Transcribe every line of the entries exactly.

BEGIN

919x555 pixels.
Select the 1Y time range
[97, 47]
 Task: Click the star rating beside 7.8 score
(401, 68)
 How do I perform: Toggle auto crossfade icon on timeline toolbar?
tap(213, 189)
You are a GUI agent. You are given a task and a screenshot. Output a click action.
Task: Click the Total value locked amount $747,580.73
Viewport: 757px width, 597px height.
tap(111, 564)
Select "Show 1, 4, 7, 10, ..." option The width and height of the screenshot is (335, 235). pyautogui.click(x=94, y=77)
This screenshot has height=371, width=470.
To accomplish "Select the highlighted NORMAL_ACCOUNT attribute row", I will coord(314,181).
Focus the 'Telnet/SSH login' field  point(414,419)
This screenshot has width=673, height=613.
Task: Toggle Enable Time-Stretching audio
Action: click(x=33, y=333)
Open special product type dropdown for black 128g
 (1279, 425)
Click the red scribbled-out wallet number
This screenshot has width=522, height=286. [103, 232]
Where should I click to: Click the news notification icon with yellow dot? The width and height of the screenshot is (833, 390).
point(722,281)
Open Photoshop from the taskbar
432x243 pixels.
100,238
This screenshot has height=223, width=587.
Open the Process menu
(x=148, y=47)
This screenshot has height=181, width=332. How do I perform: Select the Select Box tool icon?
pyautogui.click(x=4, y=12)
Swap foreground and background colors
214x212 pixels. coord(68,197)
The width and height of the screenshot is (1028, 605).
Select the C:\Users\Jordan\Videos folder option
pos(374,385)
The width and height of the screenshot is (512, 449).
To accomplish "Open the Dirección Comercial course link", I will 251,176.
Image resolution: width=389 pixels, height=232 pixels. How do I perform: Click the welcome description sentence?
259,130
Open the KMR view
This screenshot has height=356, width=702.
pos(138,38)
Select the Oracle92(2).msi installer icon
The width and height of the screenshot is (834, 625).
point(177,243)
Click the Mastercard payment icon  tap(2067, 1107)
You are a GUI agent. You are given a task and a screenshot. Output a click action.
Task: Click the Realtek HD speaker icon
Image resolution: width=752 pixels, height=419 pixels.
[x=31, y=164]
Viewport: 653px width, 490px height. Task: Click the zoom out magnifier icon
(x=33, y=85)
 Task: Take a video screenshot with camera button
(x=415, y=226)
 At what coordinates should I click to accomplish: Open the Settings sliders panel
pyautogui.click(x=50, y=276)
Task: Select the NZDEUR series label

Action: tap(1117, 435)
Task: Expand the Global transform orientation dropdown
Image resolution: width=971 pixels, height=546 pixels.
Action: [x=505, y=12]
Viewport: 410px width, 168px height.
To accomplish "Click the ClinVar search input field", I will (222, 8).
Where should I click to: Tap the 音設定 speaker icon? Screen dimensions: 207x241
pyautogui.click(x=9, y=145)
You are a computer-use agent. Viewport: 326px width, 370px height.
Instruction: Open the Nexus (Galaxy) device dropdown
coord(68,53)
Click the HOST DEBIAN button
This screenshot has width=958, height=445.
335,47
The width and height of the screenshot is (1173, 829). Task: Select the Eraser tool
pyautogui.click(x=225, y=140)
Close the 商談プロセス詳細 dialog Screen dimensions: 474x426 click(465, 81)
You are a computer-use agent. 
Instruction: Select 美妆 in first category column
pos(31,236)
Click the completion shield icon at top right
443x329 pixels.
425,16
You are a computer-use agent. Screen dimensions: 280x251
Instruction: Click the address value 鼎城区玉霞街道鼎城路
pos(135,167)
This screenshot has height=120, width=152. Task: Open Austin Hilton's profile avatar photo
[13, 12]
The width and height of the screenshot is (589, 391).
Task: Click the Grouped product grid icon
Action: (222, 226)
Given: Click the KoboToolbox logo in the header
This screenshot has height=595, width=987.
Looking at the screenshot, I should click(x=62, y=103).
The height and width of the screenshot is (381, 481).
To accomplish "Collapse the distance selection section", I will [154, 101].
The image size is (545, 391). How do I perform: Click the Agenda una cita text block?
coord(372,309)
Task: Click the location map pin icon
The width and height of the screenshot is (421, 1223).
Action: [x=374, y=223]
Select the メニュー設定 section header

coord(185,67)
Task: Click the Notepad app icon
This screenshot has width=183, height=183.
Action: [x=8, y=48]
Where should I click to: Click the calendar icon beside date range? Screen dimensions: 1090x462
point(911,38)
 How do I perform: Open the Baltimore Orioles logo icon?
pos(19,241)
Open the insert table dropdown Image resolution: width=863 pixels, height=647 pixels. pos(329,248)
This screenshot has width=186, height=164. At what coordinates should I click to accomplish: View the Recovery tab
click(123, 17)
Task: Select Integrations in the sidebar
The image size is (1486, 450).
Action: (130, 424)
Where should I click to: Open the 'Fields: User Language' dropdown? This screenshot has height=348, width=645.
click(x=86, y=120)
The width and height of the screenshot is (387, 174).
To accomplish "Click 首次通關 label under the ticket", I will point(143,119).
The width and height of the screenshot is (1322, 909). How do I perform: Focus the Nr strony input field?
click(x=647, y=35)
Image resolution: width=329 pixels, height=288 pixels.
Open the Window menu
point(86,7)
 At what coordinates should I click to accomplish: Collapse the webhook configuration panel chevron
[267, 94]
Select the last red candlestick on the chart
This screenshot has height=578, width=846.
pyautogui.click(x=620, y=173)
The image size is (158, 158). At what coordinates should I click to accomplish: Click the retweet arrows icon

END

> **EXERCISE SOLUTION**
919x555 pixels.
Select the 1Y time range
[97, 47]
 Task: Click the star rating beside 7.8 score
(401, 68)
 How do I perform: Toggle auto crossfade icon on timeline toolbar?
tap(213, 189)
You are a GUI agent. You are given a task and a screenshot. Output a click action.
Task: Click the Total value locked amount $747,580.73
Viewport: 757px width, 597px height.
tap(111, 564)
Select "Show 1, 4, 7, 10, ..." option The width and height of the screenshot is (335, 235). pyautogui.click(x=94, y=77)
This screenshot has height=371, width=470.
To accomplish "Select the highlighted NORMAL_ACCOUNT attribute row", I will coord(314,181).
Focus the 'Telnet/SSH login' field  point(414,419)
This screenshot has width=673, height=613.
Task: Toggle Enable Time-Stretching audio
Action: click(x=33, y=333)
Open special product type dropdown for black 128g
 (1279, 425)
Click the red scribbled-out wallet number
This screenshot has width=522, height=286. [103, 232]
Where should I click to: Click the news notification icon with yellow dot? The width and height of the screenshot is (833, 390).
point(722,281)
Open Photoshop from the taskbar
432x243 pixels.
100,238
This screenshot has height=223, width=587.
Open the Process menu
(x=148, y=47)
This screenshot has height=181, width=332. How do I perform: Select the Select Box tool icon?
pyautogui.click(x=4, y=12)
Swap foreground and background colors
214x212 pixels. coord(68,197)
The width and height of the screenshot is (1028, 605).
Select the C:\Users\Jordan\Videos folder option
pos(374,385)
The width and height of the screenshot is (512, 449).
To accomplish "Open the Dirección Comercial course link", I will 251,176.
Image resolution: width=389 pixels, height=232 pixels. How do I perform: Click the welcome description sentence?
259,130
Open the KMR view
This screenshot has height=356, width=702.
pos(138,38)
Select the Oracle92(2).msi installer icon
The width and height of the screenshot is (834, 625).
point(177,243)
Click the Mastercard payment icon  tap(2067, 1107)
You are a GUI agent. You are given a task and a screenshot. Output a click action.
Task: Click the Realtek HD speaker icon
Image resolution: width=752 pixels, height=419 pixels.
[x=31, y=164]
Viewport: 653px width, 490px height. Task: Click the zoom out magnifier icon
(x=33, y=85)
 Task: Take a video screenshot with camera button
(x=415, y=226)
 At what coordinates should I click to accomplish: Open the Settings sliders panel
pyautogui.click(x=50, y=276)
Task: Select the NZDEUR series label

Action: tap(1117, 435)
Task: Expand the Global transform orientation dropdown
Image resolution: width=971 pixels, height=546 pixels.
Action: [x=505, y=12]
Viewport: 410px width, 168px height.
To accomplish "Click the ClinVar search input field", I will (222, 8).
Where should I click to: Tap the 音設定 speaker icon? Screen dimensions: 207x241
pyautogui.click(x=9, y=145)
You are a computer-use agent. Viewport: 326px width, 370px height.
Instruction: Open the Nexus (Galaxy) device dropdown
coord(68,53)
Click the HOST DEBIAN button
This screenshot has width=958, height=445.
335,47
The width and height of the screenshot is (1173, 829). Task: Select the Eraser tool
pyautogui.click(x=225, y=140)
Close the 商談プロセス詳細 dialog Screen dimensions: 474x426 click(465, 81)
You are a computer-use agent. 
Instruction: Select 美妆 in first category column
pos(31,236)
Click the completion shield icon at top right
443x329 pixels.
425,16
You are a computer-use agent. Screen dimensions: 280x251
Instruction: Click the address value 鼎城区玉霞街道鼎城路
pos(135,167)
This screenshot has height=120, width=152. Task: Open Austin Hilton's profile avatar photo
[13, 12]
The width and height of the screenshot is (589, 391).
Task: Click the Grouped product grid icon
Action: (222, 226)
Given: Click the KoboToolbox logo in the header
This screenshot has height=595, width=987.
Looking at the screenshot, I should click(x=62, y=103).
The height and width of the screenshot is (381, 481).
To accomplish "Collapse the distance selection section", I will [154, 101].
The image size is (545, 391). How do I perform: Click the Agenda una cita text block?
coord(372,309)
Task: Click the location map pin icon
The width and height of the screenshot is (421, 1223).
Action: [x=374, y=223]
Select the メニュー設定 section header

coord(185,67)
Task: Click the Notepad app icon
This screenshot has width=183, height=183.
Action: [x=8, y=48]
Where should I click to: Click the calendar icon beside date range? Screen dimensions: 1090x462
point(911,38)
 How do I perform: Open the Baltimore Orioles logo icon?
pos(19,241)
Open the insert table dropdown Image resolution: width=863 pixels, height=647 pixels. pos(329,248)
This screenshot has width=186, height=164. At what coordinates should I click to accomplish: View the Recovery tab
click(123, 17)
Task: Select Integrations in the sidebar
The image size is (1486, 450).
Action: (130, 424)
Where should I click to: Open the 'Fields: User Language' dropdown? This screenshot has height=348, width=645.
click(x=86, y=120)
The width and height of the screenshot is (387, 174).
To accomplish "Click 首次通關 label under the ticket", I will point(143,119).
The width and height of the screenshot is (1322, 909). How do I perform: Focus the Nr strony input field?
click(x=647, y=35)
Image resolution: width=329 pixels, height=288 pixels.
Open the Window menu
point(86,7)
 At what coordinates should I click to accomplish: Collapse the webhook configuration panel chevron
[267, 94]
Select the last red candlestick on the chart
This screenshot has height=578, width=846.
pyautogui.click(x=620, y=173)
The image size is (158, 158). At what coordinates should I click to accomplish: Click the retweet arrows icon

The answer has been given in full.